## [What to work on]
Please return the listing below from the line with "Given: Open the Components section" through its last line, exactly, and include nothing else.

## [Entries provided]
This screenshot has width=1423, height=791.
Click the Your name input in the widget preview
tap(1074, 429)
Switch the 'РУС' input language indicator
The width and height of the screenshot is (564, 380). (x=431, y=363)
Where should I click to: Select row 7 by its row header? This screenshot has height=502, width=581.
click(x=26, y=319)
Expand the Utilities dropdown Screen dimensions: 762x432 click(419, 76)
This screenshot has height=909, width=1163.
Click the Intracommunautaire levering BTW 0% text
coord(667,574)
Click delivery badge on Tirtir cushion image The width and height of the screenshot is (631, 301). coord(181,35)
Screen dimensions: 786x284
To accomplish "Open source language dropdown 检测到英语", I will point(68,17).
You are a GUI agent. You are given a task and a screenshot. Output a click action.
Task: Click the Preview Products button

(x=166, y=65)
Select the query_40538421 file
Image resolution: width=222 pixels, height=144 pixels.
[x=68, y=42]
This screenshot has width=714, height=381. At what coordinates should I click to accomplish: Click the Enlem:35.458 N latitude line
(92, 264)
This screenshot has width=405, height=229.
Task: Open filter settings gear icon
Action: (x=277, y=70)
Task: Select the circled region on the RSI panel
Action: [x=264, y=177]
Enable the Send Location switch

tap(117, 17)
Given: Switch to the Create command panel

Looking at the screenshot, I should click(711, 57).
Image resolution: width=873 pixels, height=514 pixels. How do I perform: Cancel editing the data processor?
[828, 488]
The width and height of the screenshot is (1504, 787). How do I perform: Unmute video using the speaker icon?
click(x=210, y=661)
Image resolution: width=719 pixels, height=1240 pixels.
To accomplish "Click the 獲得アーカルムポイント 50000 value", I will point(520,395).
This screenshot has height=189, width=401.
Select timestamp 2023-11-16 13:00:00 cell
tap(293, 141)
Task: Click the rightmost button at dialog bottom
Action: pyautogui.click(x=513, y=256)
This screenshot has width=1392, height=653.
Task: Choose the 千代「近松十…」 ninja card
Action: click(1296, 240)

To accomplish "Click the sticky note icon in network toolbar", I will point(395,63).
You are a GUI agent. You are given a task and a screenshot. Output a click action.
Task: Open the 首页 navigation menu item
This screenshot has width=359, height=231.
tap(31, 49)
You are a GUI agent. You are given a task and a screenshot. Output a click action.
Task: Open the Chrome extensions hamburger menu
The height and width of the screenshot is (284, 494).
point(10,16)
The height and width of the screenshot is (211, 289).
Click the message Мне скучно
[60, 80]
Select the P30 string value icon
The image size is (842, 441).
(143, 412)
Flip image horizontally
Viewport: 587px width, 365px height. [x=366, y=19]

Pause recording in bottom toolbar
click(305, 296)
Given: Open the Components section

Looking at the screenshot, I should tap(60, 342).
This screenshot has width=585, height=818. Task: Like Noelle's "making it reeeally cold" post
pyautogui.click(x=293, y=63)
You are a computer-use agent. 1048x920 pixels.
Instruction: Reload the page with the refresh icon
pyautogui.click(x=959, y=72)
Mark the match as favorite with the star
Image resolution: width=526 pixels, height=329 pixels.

## [Expected output]
Given: Open the Components section

Looking at the screenshot, I should tap(60, 342).
This screenshot has width=585, height=818. Task: Like Noelle's "making it reeeally cold" post
pyautogui.click(x=293, y=63)
You are a computer-use agent. 1048x920 pixels.
Instruction: Reload the page with the refresh icon
pyautogui.click(x=959, y=72)
Mark the match as favorite with the star
Image resolution: width=526 pixels, height=329 pixels.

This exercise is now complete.